A large category in this modality is something  called “eConsult services.” mHealth intelligence did a great job of defining eConsults in a recent article:

“eConsult services are most often conducted on an asynchronous, or store-and-forward, telemedicine platform, enabling both the primary care provider and the specialist to work at their own pace within a specified time period.

For primary care providers and specialists connecting through a typical store-and-forward platform, the process of consulting on a case is relatively straightforward:

  • Through an online portal, the PCP (Primary Care Physician) will present the patient case along with any necessary data, such as images or test results.
  • The specialist gets an alert (such as a text message) that an eConsult is available in the portal. He or she reviews the case and makes a diagnosis, consulting other decision support resources if necessary. That diagnosis is then sent back to the PCP.
  • In cases where the specialist has answered the PCP’s concerns, the PCP can then treat the patient more confidently and effectively – eliminating the need for an appointment with the specialist.

 

In cases where a diagnosis can’t be rendered online, the PCP then makes an appointment for the patient to be seen by a specialist in person. The eConsult lays the groundwork for that office visit, giving the specialist access to all the information he/she needs prior to the meeting.”

 

Due to COVID-19 lockdowns, more and more healthcare professionals are needing to adapt to the realities of providing care from remote locations, such as the home. 

To protect the safety of providers, patients and family members, Maternal Fetal Medicine and other practitioners are faced with having to find meaningful ways to have an increasing number of their consultations conducted virtually. Hear Dr. Rad [watch videos with Dr. Rad here] discuss those challenges and how he tackles them at Cedars-Sinai in Los Angeles.

 

 

 

Dr. Rad, a longtime telemedicine provider, uses Tricefy to upload all of his practice’s non-imaging patient documents, such as intake forms, lab results, insurance documents and other records as PDFs, in order to keep all of the patient information centralized and accessible. 

Tricefy is a secure, cloud based medical imaging solution. It allows providers to safely and quickly store, share, collaborate, report and route their imaging studies at any time, from any location.

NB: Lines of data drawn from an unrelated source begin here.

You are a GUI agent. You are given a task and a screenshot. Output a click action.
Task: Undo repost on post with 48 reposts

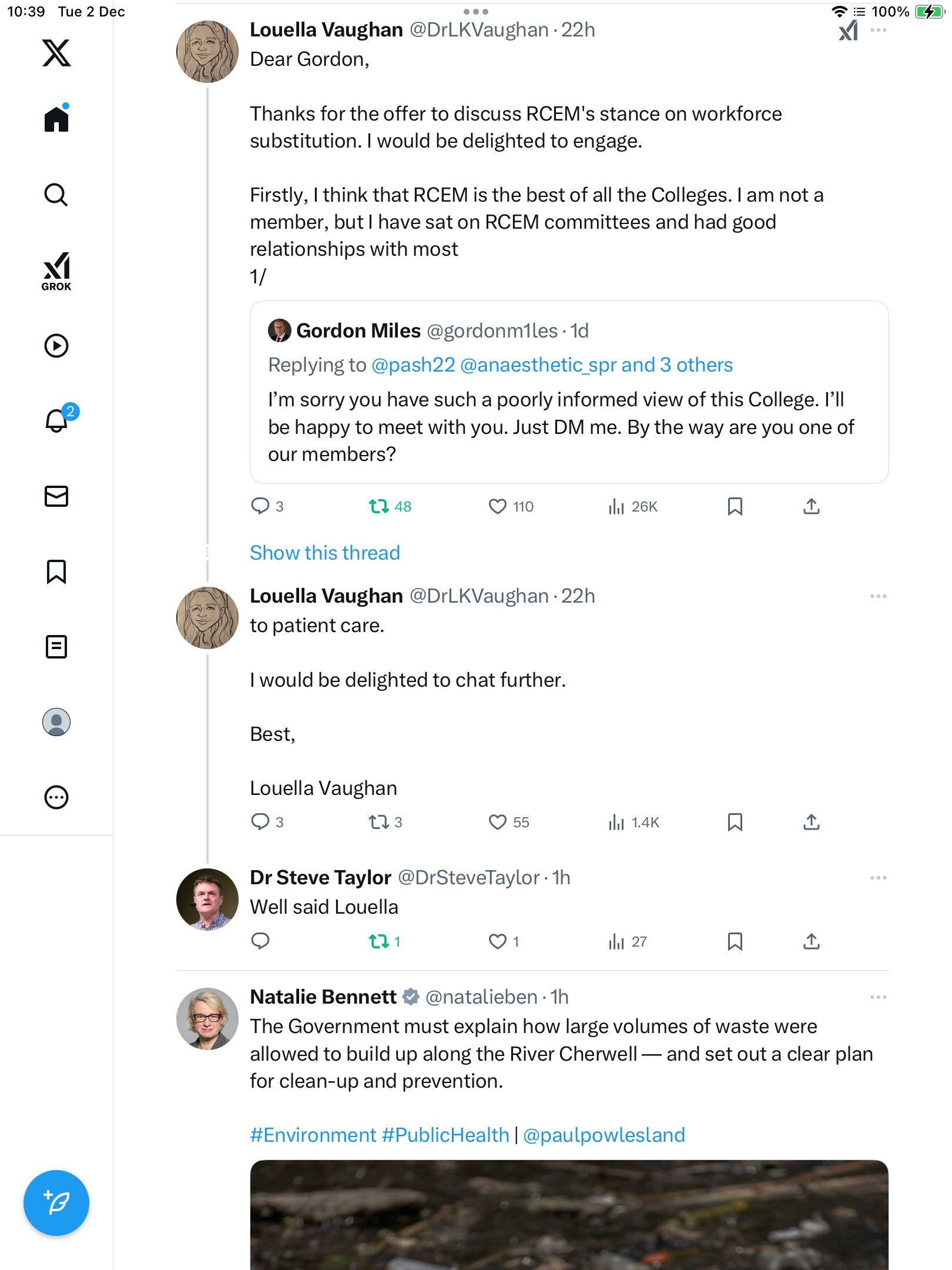tap(379, 506)
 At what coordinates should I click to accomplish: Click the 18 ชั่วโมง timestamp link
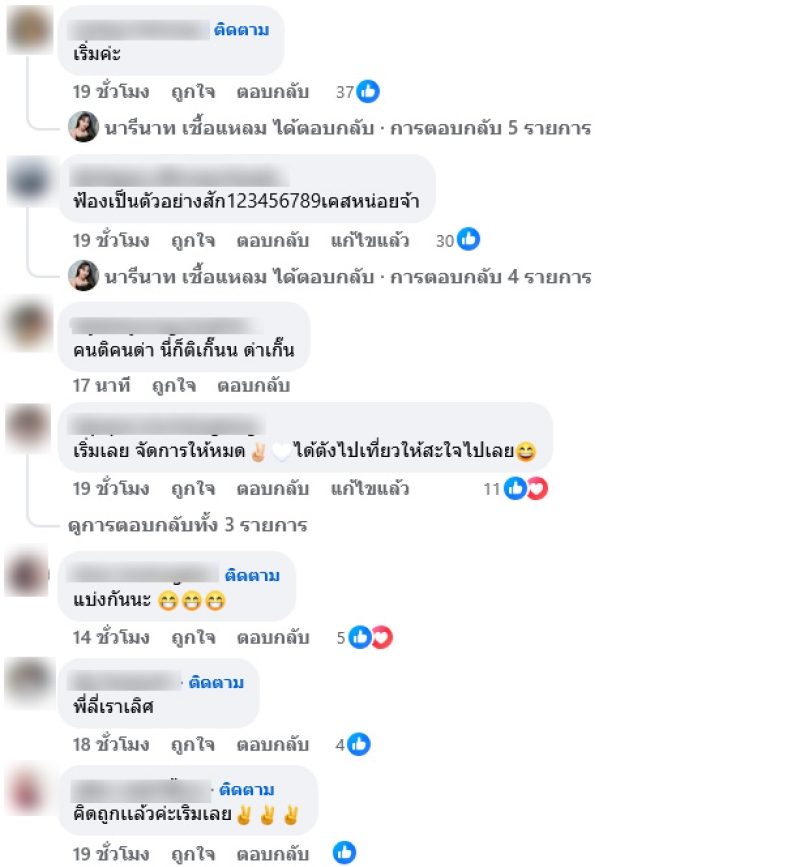tap(111, 745)
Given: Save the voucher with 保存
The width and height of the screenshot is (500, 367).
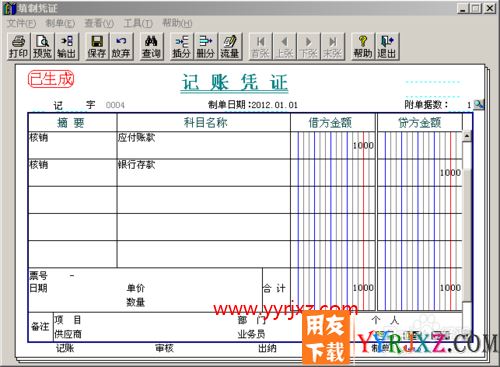Looking at the screenshot, I should click(x=97, y=46).
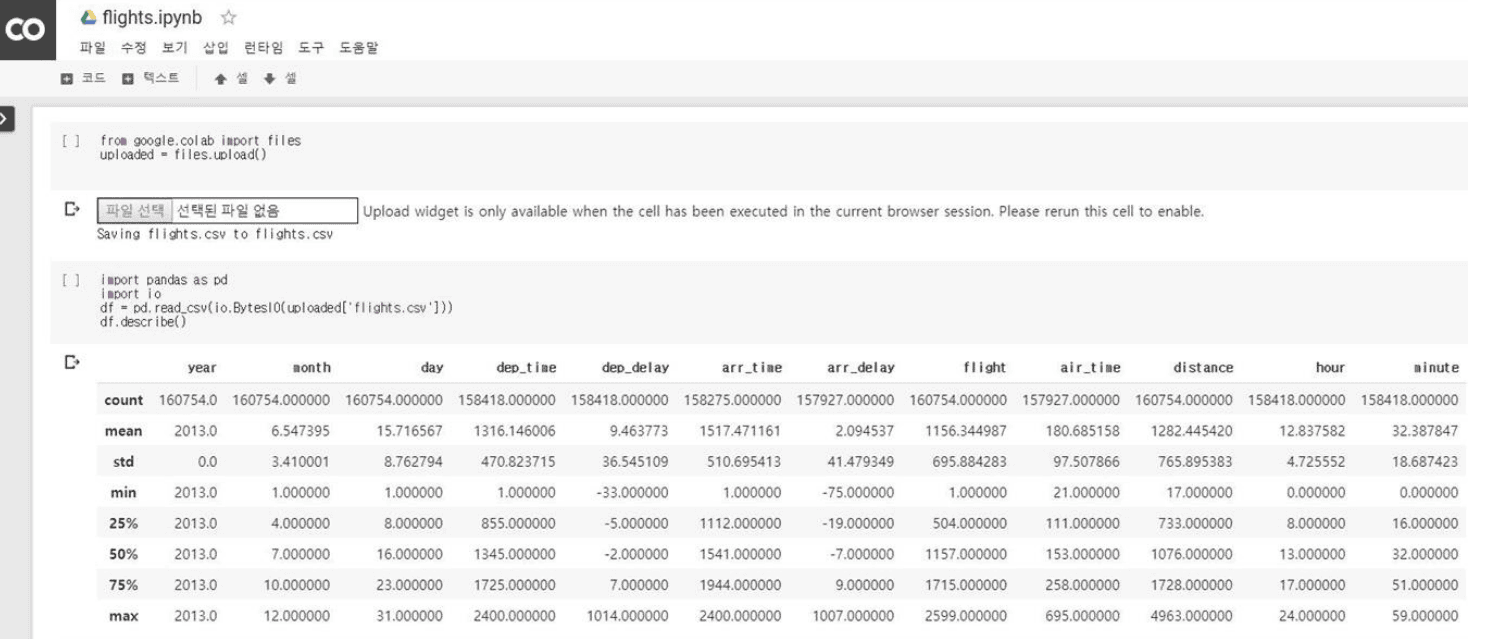Move cell down with the down-arrow 셀 button

(279, 78)
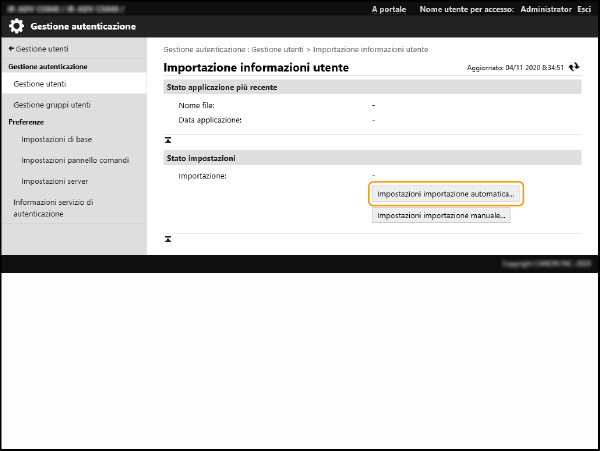This screenshot has height=451, width=600.
Task: Click Impostazioni importazione manuale button
Action: [441, 215]
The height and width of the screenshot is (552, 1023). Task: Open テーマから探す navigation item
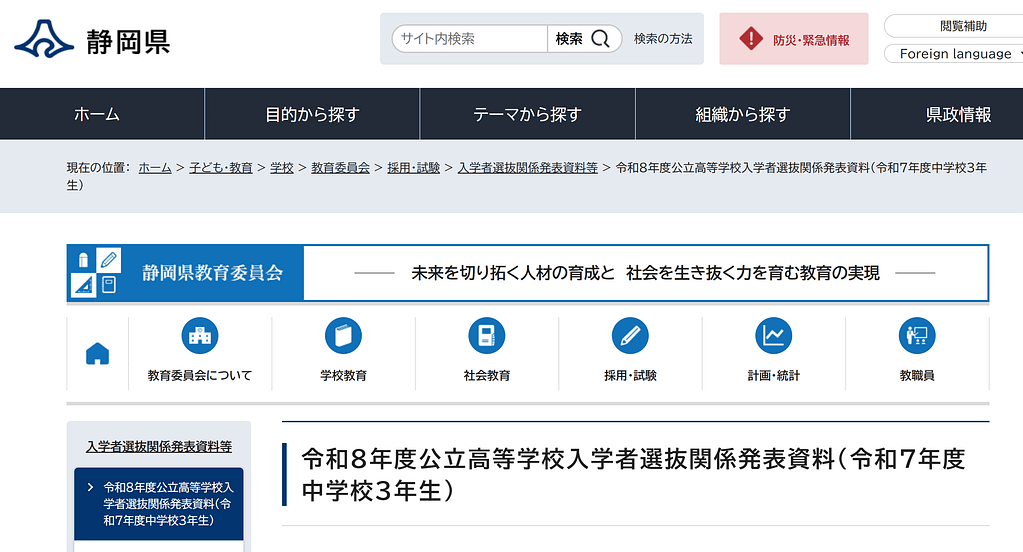(x=527, y=114)
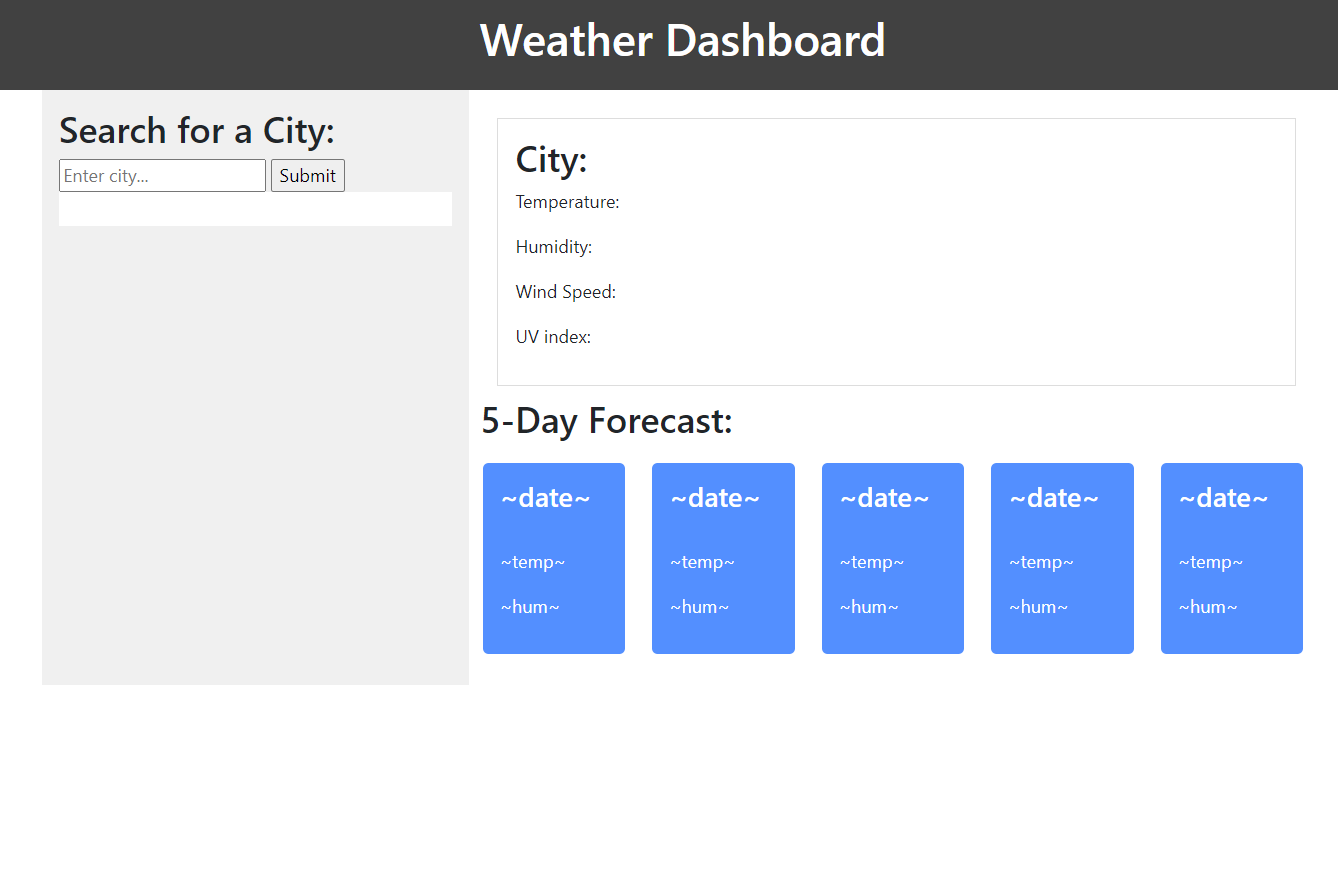Click the ~hum~ text in second forecast card

pos(700,607)
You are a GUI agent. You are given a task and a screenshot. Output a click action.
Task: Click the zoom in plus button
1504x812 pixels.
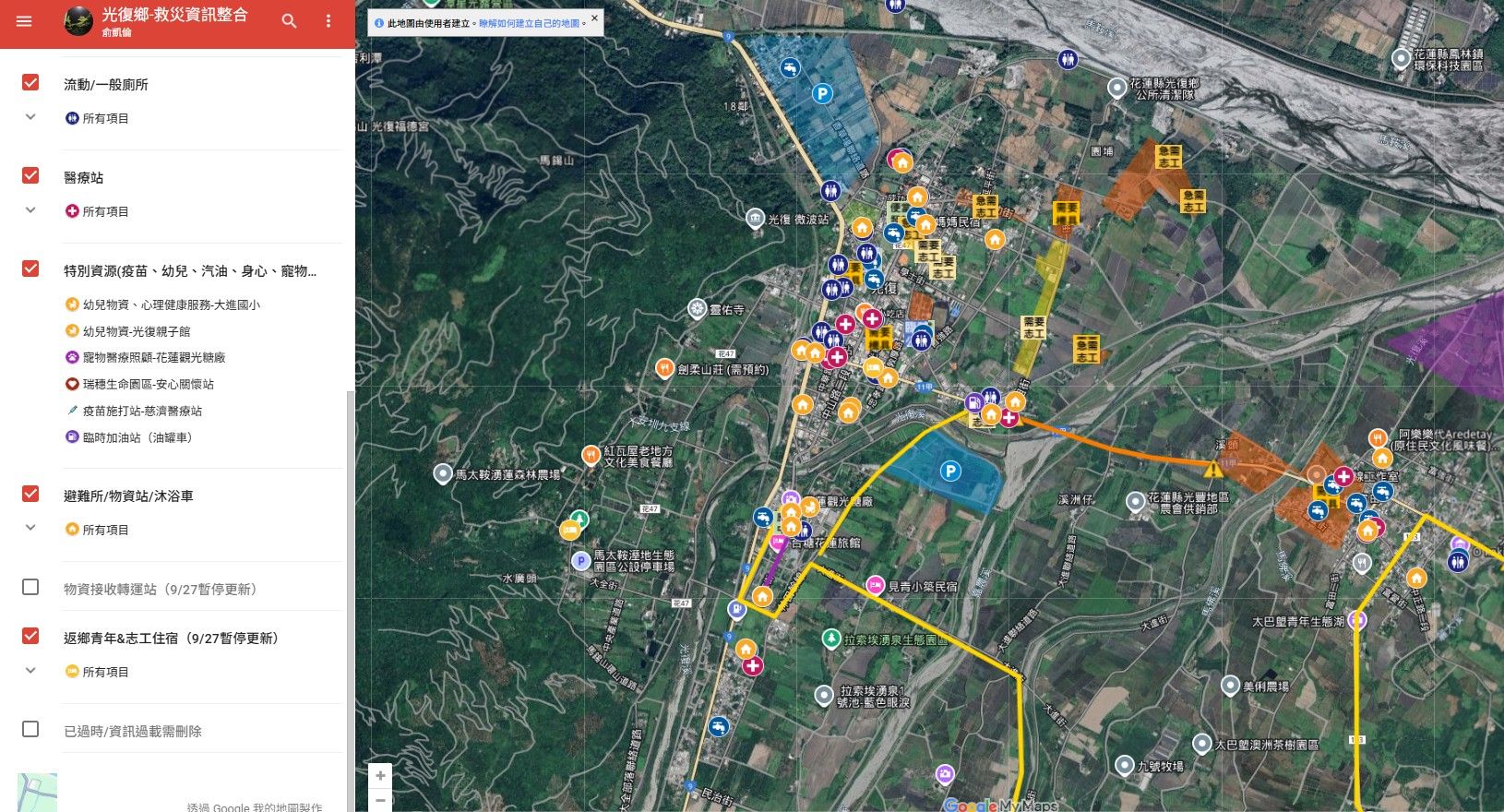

“You can make your own templates for everything. I made my own custom billing templates with all the ICD-10 and CPT codes easily plugged in, so I’m even able to do my billing from Tricefy.” Learn more about how to bill and code using Tricefy here : https://vimeo.com/430525837#t=284s  “Having all of our patient documentation centralized in Tricefy is key. Everything is in the cloud, and it’s easy to access from any device, like my iPhone or iPad, from anywhere.”

 

How can Tricefy support the users need for effective telemedicine solutions?
The clinical collaboration workflow can be used for interacting not only with other providers and specialists. It can also be used to interact with patients and hence enabling other aspects of store-and-forward Telemedicine. Tricefy can also be used in conjunction with other telemedicine platforms geared towards online-patient visits either by the patients sharing their images with the virtual doctor or the doctor having access and sharing the images during the virtual visit through online screenshare. 

 

What does the future hold for telemedicine in Imaging in general and with Tricefy specifically?
With the fast acceptance and adoption rate of telemedicine both by providers and patients, we are now witnessing the number of platform providers grow even further. But how many different services, platforms, apps and IT solutions does a provider really want to manage? We are likely to see integrations of platforms and specialized platforms e.g.  imaging and surveillance systems will have video conferencing and secure messaging, live, two-way or real-time synchronous audio, video and Hybrid consultation.